Apparently, according to my therapist who told me this very recently, I deal with hard things through avoidance. Which sounds counter productive but is actually my way of chopping up the big hard things into smaller hard things in order to deal with them. It doesn’t work for everyone and it doesn’t work for me every time. But on that day, it’s the only way I knew how to get through.
When I went back downstairs, my parents and Chris were still talking together. I had recently put in my 2 week notice at work. I was going to stay home with the kids again. Which also meant I was going to lost my health insurance. And so that’s how Chris and I decided to get married. He called the courthouse.
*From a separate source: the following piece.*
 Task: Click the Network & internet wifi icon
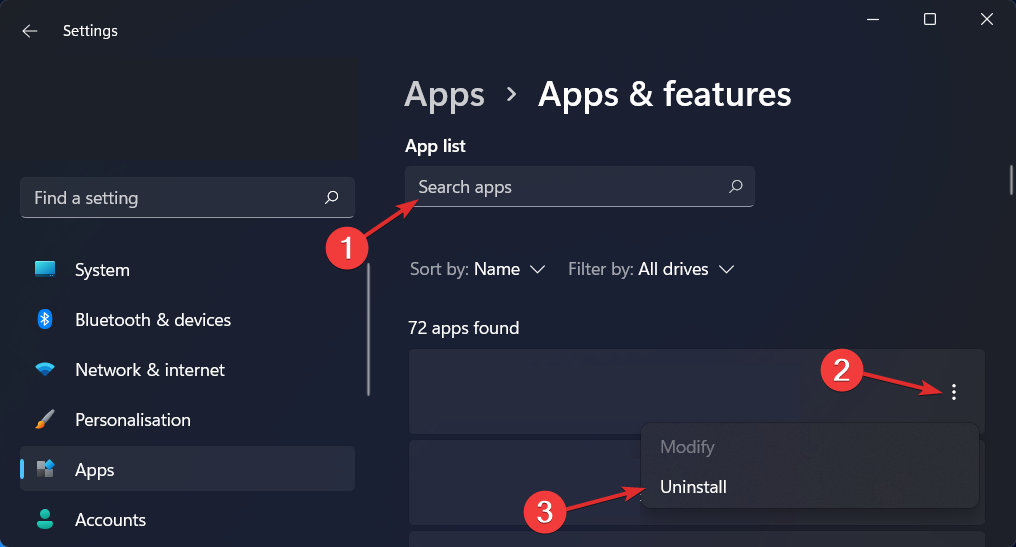[x=45, y=370]
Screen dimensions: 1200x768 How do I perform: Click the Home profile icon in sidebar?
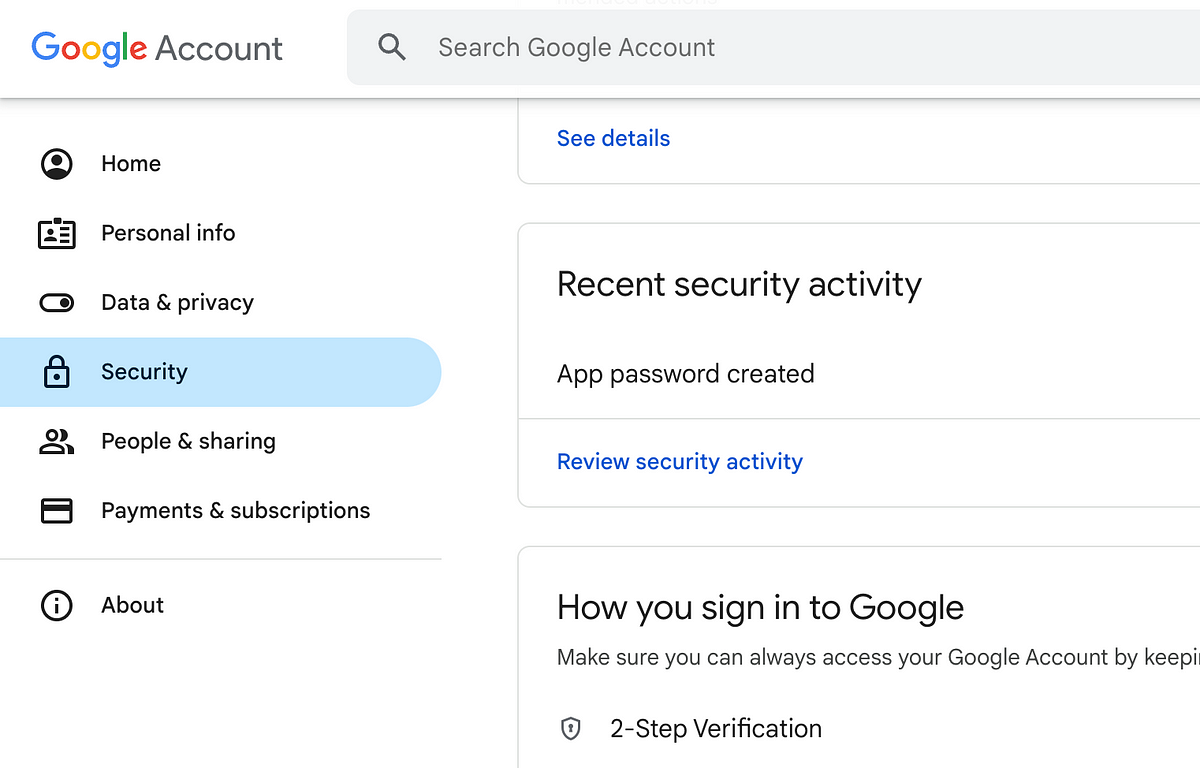57,164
The judge only performed weddings on Mondays and we needed it done ASAP so he scheduled our wedding for the following Monday. What should have been one of the happiest times of our lives turned into something that needed to be checked off of our to-do list. That sounds bad. Obviously, we wanted to get married but this was clearly not the most romantic moment in time.
After that, I don’t remember much. I don’t know if I ate that day though I must have. I’m pretty sure that boys were with their dad because I don’t see them popping in and out of my memories from that day. I don’t remember when my parents left my house.
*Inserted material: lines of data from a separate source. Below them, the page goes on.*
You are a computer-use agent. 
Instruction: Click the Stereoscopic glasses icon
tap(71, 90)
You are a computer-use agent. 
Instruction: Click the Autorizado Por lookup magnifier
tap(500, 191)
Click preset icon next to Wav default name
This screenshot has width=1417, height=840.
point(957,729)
I just remember fear, anxiety, dread, despair. How was I ever going to get through this? Could I even do it? How bad was it all? All I knew was that it was triple negative. That’s the aggressive kind, the kind that doesn’t want to leave.
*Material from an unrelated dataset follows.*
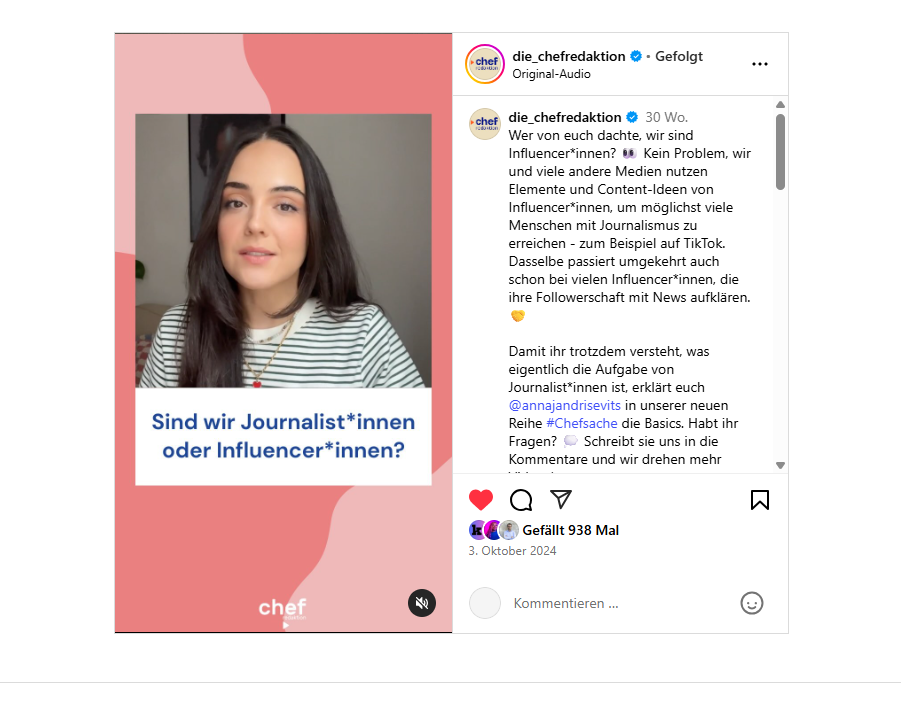Click the Gefolgt following button

coord(679,56)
But I’m the aggressive kind too, the kind that doesn’t want to leave. So could I do it?
And now, here I am one year later. Everything is different. But I’m here.
I came out alive on the other side. Sometimes it feels like maybe that’s not enough. Like, aren’t I supposed to be this enlightened being with a new lease on life? Someone who drinks celery juice and only wears organic linen? But I’m not. I just want to be who I was. I’m still just me. I’m not a pink ribbon.